Exercise brief - I need the lines below from the one with "The image size is (799, 483)." down to the one with "Given: Click the 资源提交 link icon in sidebar" reproduced exactly, both ends included, and nothing else.
===== Record extracts
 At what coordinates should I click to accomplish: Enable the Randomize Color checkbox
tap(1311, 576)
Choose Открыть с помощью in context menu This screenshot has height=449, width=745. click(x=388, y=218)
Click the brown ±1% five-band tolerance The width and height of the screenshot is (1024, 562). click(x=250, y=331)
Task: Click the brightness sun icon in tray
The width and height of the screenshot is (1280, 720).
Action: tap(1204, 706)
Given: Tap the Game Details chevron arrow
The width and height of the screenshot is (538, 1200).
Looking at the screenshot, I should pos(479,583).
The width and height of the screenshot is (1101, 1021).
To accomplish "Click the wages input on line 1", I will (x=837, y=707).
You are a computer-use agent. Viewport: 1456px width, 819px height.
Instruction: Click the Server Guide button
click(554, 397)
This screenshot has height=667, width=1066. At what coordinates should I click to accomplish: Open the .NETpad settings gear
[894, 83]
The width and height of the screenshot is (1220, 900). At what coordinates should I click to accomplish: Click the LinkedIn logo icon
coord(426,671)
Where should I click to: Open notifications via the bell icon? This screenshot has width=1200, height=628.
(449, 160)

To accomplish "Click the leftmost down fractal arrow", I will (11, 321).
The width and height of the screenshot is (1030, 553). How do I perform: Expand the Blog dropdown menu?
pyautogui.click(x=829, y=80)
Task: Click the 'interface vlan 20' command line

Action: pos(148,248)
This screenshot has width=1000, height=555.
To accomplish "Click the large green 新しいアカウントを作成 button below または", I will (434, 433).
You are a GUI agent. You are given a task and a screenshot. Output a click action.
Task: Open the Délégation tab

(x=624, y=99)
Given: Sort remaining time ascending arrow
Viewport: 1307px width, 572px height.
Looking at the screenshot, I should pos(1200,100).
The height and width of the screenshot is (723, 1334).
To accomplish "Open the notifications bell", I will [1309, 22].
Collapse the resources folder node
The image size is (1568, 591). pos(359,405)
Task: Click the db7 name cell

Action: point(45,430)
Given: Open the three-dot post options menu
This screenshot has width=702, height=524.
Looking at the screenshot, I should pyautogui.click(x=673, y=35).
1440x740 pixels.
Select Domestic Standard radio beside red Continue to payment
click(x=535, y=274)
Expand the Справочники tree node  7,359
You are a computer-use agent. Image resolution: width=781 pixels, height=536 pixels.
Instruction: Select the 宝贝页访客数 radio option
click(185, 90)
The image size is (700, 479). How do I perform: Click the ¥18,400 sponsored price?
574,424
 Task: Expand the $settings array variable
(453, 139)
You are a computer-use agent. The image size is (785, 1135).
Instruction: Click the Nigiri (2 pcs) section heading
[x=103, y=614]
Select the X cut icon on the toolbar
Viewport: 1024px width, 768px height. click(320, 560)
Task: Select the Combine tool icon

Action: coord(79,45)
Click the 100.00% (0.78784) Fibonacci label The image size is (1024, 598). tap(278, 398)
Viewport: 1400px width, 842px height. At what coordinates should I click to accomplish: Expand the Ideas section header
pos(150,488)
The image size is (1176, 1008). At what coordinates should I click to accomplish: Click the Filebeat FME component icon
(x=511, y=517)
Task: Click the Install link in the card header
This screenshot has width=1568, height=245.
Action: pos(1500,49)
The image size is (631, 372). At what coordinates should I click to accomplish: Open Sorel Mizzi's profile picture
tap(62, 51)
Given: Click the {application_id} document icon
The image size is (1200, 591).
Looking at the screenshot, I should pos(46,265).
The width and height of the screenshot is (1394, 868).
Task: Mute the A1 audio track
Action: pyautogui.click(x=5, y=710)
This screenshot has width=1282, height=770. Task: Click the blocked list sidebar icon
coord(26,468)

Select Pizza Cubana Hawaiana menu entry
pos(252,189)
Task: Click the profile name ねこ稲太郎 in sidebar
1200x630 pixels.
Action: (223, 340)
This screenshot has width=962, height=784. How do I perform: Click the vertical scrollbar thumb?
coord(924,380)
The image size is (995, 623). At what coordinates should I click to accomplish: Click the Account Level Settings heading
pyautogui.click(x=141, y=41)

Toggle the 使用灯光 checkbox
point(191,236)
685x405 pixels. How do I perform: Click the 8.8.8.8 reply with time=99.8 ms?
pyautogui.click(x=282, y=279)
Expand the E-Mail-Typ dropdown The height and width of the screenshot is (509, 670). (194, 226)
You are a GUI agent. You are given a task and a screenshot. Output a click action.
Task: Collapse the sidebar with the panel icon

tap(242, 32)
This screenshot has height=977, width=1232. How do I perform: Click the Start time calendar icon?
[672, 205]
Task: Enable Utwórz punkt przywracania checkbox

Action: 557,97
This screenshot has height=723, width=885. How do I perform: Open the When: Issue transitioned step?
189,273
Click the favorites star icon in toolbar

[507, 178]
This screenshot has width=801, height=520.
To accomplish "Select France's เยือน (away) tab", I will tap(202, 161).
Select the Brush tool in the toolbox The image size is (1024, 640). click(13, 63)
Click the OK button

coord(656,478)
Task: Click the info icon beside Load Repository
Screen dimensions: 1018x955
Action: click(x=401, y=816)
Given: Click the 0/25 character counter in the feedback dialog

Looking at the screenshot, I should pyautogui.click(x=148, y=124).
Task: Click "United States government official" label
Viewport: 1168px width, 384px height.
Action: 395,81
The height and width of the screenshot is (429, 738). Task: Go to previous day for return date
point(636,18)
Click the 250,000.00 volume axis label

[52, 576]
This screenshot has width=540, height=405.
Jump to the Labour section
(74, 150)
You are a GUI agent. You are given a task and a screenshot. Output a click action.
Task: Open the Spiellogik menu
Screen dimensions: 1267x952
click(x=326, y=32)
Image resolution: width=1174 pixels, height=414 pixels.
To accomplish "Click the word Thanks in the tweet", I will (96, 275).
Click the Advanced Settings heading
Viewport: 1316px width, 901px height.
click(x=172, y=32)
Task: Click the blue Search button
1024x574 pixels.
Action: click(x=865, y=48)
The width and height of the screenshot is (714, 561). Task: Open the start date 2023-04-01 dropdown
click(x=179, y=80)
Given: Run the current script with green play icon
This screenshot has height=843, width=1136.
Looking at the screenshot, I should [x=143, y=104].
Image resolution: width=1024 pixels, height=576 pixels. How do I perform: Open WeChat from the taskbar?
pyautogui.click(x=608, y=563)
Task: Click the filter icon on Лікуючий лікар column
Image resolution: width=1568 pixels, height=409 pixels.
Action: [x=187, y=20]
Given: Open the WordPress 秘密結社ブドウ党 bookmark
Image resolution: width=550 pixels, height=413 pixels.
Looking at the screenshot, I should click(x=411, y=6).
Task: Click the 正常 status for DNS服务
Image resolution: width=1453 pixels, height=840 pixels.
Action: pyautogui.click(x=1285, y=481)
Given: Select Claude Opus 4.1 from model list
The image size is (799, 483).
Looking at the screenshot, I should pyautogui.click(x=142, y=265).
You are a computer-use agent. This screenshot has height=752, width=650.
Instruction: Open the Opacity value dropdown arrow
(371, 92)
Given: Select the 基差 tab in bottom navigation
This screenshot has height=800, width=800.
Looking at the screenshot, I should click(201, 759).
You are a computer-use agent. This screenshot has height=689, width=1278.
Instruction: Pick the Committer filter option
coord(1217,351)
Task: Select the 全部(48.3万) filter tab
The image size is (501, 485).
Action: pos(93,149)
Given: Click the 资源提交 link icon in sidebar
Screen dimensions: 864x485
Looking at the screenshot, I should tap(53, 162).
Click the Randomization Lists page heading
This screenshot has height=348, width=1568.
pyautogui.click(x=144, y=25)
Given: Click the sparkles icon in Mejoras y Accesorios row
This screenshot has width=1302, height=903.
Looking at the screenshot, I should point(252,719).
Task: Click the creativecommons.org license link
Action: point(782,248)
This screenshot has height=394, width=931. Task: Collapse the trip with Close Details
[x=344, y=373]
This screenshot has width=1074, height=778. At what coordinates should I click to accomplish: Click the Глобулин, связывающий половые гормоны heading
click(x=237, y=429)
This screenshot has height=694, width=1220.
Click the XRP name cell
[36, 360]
==========
Solution for this task -
The image size is (799, 483).
Looking at the screenshot, I should pyautogui.click(x=142, y=265).
You are a computer-use agent. This screenshot has height=752, width=650.
Instruction: Open the Opacity value dropdown arrow
(371, 92)
Given: Select the 基差 tab in bottom navigation
This screenshot has height=800, width=800.
Looking at the screenshot, I should click(201, 759).
You are a computer-use agent. This screenshot has height=689, width=1278.
Instruction: Pick the Committer filter option
coord(1217,351)
Task: Select the 全部(48.3万) filter tab
The image size is (501, 485).
Action: pos(93,149)
Given: Click the 资源提交 link icon in sidebar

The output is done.